Canadian High Commissioner to the United Kingdom
- In office 1991–1994
- Prime Minister: Brian Mulroney; Jean Chrétien;
- Preceded by: Donald Stovel Macdonald
- Succeeded by: Royce Frith

Personal details
- Born: June 26, 1938 Toronto, Ontario, Canada
- Died: February 20, 2021 (aged 82) Caledon, Ontario, Canada
- Alma mater: University of New Brunswick
- Occupation: Businessman, philanthropist

= Fredrik Stefan Eaton =

Canadian businessman (1938–2021)

Fredrik Stefan Eaton (June 26, 1938 – February 20, 2021) was a Canadian businessman and philanthropist who was a member of the once-prominent Eaton family. He was the great-grandson of Eaton's department store founder Timothy Eaton.

==Life and career==
He was born in Toronto to John David Eaton and his wife, Signy Hildur Stefansson, and he was raised in the Forest Hill area. His mother was of Icelandic descent. He had three brothers – John Craig Eaton, Thor Edgar Eaton and George Ross Eaton.

In 1962, Eaton received a Bachelor of Arts degree from the University of New Brunswick and started working as a salesman at Eaton's in British Columbia. From 1977 to 1988, he was the chairman, president and CEO of Eaton's.

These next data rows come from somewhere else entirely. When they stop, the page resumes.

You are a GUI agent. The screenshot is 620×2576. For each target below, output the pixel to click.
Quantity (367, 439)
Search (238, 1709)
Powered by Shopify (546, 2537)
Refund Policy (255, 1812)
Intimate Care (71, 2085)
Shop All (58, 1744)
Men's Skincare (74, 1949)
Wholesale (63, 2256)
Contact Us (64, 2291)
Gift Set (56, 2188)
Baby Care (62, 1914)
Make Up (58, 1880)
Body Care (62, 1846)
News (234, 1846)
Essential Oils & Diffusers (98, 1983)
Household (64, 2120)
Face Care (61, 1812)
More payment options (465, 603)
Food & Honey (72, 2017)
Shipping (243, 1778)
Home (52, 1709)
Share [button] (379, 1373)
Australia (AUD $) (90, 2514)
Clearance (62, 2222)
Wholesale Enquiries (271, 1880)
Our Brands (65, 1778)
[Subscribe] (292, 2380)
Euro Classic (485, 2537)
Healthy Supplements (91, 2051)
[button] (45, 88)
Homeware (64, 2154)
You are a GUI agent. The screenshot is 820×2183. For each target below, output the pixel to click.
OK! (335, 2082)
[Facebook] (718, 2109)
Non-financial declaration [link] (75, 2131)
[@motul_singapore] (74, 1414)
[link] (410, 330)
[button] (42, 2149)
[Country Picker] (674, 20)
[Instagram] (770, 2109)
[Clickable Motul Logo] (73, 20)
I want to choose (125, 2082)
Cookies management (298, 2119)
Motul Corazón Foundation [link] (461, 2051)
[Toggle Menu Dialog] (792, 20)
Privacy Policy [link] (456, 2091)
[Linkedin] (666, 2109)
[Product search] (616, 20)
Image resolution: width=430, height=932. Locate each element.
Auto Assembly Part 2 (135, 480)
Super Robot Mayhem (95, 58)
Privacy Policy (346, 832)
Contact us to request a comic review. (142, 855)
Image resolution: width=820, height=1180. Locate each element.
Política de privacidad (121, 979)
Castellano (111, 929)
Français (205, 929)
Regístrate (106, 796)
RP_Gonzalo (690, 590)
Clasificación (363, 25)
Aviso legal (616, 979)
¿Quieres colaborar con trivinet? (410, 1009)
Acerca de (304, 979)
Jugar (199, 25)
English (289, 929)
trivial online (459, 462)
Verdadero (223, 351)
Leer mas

Eaton served as Canadian High Commissioner to the United Kingdom from 1991 to 1994. In 1993, he was appointed Chancellor of the University of New Brunswick and served for two terms of five years.

He married Catherine "Nicky" Martin and had two children – Fredrik D'Arcy Eaton, who lives in Toronto and is head of the Catherine and Fredrik Eaton Charitable Foundation, and Flora Catherine Eaton Coakley, who lives in New York City.

Eaton lived with his family in Toronto, and he also had a country estate in Caledon, Ontario, a cottage on Georgian Bay, and a winter home in Florida. He was one of the most public members of the Eaton family, and he attended social events and endowed many institutions philanthropically.

==Honours==
In 1990, Eaton was made an Officer of the Order of Canada for having "contributed to many aspects of Canadian life. Through his leadership in a variety of organizations, in fields as diverse as those of business, education, nature, health care and the arts, he continued his family's tradition of exemplary service to the public." In 2001, he was awarded the Order of Ontario for his "contributions in numerous areas including health care and the arts".